Lo scoppio di una guerra civile in Burundi rischierebbe inevitabilmente di estendersi ai Paese confinanti, Congo, Uganda e Rwanda per primi.
In Congo, ricordiamolo, sono tuttora stanziati i campi addestramento dei circa 12 mila miliziani dell Fdlr, le cosidette Forze democratiche per la liberazione del Rwanda che costituirono la manodopera per il genocidio perpetuato a colpi dei machete acquistati in saldo dalla repubblica Popolare comunista della Cina del ’94.
Ancora, storie già lette che si ripresentano nell’indifferenza, se non nella complicità, del mondo civile. Neppure un anno fa, nel settembre del 2013, col supporto neppure tanto velato del Governo congolese che sperava di toglierseli dal suo territorio, e della Francia che mirava a riconquistare l’influenza economica perduta dopo la presa del potere di Paul Kagame in Rwanda, i paramilitari dell’Fdlr tentarono inutilmente di invadere il Paese confinante per “finire il buon lavoro cominciato nel ’94”, come disse un loro esponente. L’operazione che in Francia chiamarono “Abacuguzi”, non riuscì per l’intervento di Inghilterra e Usa.
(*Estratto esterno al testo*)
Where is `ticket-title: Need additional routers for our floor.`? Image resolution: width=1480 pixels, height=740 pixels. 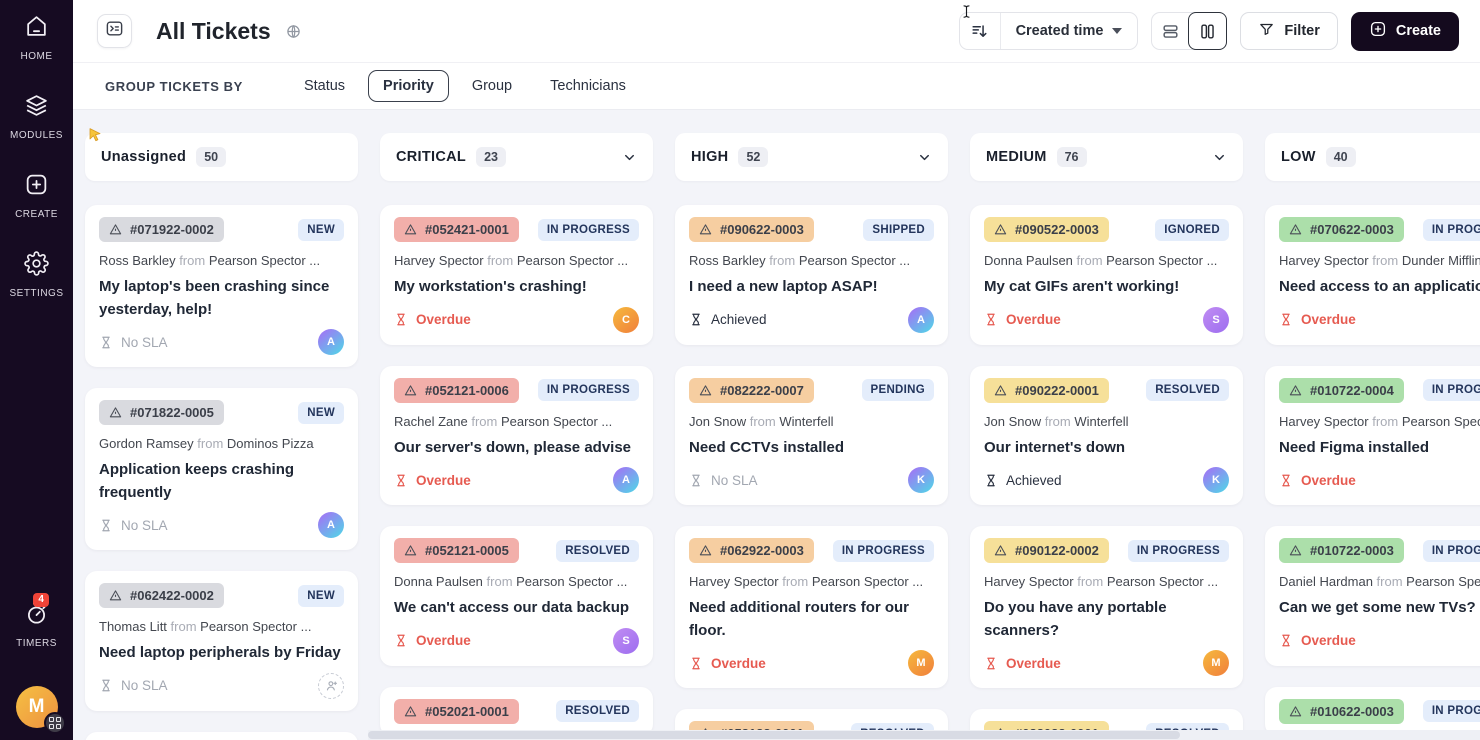
ticket-title: Need additional routers for our floor. is located at coordinates (800, 619).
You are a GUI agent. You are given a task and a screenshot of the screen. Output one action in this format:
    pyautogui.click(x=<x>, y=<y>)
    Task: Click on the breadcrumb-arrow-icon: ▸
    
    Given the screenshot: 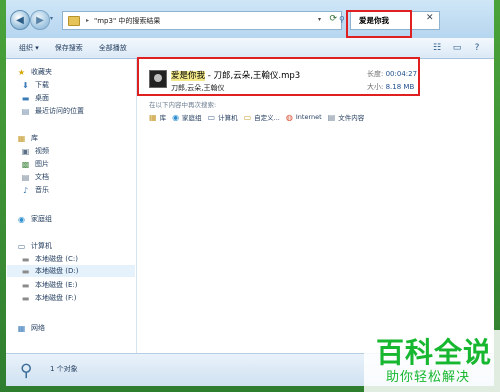 What is the action you would take?
    pyautogui.click(x=88, y=20)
Ancora, come all’epoca del colonialismo, a dettare i tempi di stragi e genocidi sono sempre e comunque le civili potenze occidentali.
Vale la pena, in chiusura del mio articolo, di spendere due parole su tutsi e hutu. Contrariamente a quanto i più credono non si tratta di due diverse etnie. Piuttosto, come spiega l’indimenticabile giornalista Ryszard Kapuściński, si tratta di due caste: i tutsi legati all’allevamento e alla gestione del potere politico, e gli hutu all’agricoltura. Ma gli appartenenti all’una o all’atra casta sono biologicamente indistinguibili gli uni dagli altri. Non si trattava neppure caste chiuse, come quelle indiane. Il re del Paese della Mille Colline aveva il potere, ad esempio regalando una mandria ad un suo fedele vassallo, di elevare un hutu in tutsi. La cattiva sorte o la perdita dei suoi “lunghe corna” trasformava invece un tutsi in hutu. Furono i colonizzatori belgi e in particolare i missionari cristiani a farne due etnie, formalizzando l’appartenenza alla “razza” tutsi o hutu sui documenti. Una mossa pensata per dividere il Paese e governarlo meglio, contando sulla minoranza tutsi per affiancare i “padroni bianchi” sulla gestione del potere politico.
Neppure 50 anni dopo, tutto ciò si tradurrà in genocidio. Una parola che prima che arrivassero i colonizzatori era non solo sconosciuta ma anche intraducibile nelle tante lingue del continente nero.